عَنْ أَبِى شُرَيْحٍ الْخُزَاعِىِّ قَالَ سَمِعَ أُذُنَاىَ وَوَعَاهُ قَلْبِى النَّبِىَّ – صلى الله عليه وسلم – يَقُولُ « الضِّيَافَةُ ثَلاَثَةُ أَيَّامٍ جَائِزَتُهُ » . قِيلَ مَا جَائِزَتُهُ قَالَ « يَوْمٌ وَلَيْلَةٌ ، وَمَنْ كَانَ يُؤْمِنُ بِاللَّهِ وَالْيَوْمِ الآخِرِ فَلْيُكْرِمْ ضَيْفَهُ ، وَمَنْ كَانَ يُؤْمِنُ بِاللَّهِ وَالْيَوْمِ الآخِرِ فَلْيَقُلْ خَيْرًا ، أَوْ لِيَسْكُتْ »)رواه البخاري: 6111)
[ ش ( جائزته ) أي أعطوه جائزته وهي الإكرام الزائد عن المعتاد ]
Artinya : dari Abu Syuraih Al-Khuza’i, ia berkata: Kedua telingaku telah mendengar dan hatiku telah memahami bahwa Nabi SAW bersabda: “Menjamu tamu itu tiga hari; hari pertama adalah kewajiban (hak tamu).” Ada yang bertanya: “Apa maksud dari haknya (gajiizah/gajizah)?” Nabi SAW menjawab: “Sehari semalam (hari pertama adalah wajib), dan siapa yang beriman kepada Allah dan hari akhir, maka hendaklah ia memuliakan tamunya.
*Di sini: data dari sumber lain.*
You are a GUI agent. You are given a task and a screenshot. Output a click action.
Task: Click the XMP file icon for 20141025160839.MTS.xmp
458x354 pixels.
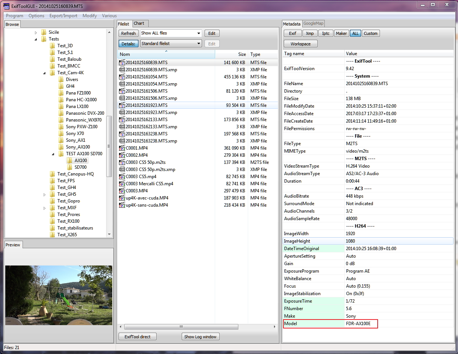[x=122, y=70]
Dan siapa yang beriman kepada Allah dan hari akhir, hendaklah ia berkata yang baik, atau diam. (HR Bukhari, 6111). [Penjelasannya: (jā’izatahu) yakni, berikanlah kepadanya hadiahnya, yaitu penghormatan yang melebihi dari kebiasaan.]
Hadis riwayat Abu Syuraih Al-‘Adawi ini menjelaskan tentang ketika Rasulullah saw menjelaskan tentang ciri- ciri orang yang beriman kepada Allah dan yang beriman kepada hari Akhir yaitu terbagi kepada tiga . lalu seorang sahabat bertanya kepada rasul tentang jamuan yang diberikan kepada tamu, lalu Rasul menjawab bahwa hokum membeikan jamuan kepada tamu adalah wajib sehari semalam dan bahkan selama 3 hari , dan apabila lewat 3 hari maka anggaplah itu sebagai shadaqah. Dan yang membedakannya dengan hadis yang pertama adalah adanya terdapat syarah hadis didalam kitab tersebut.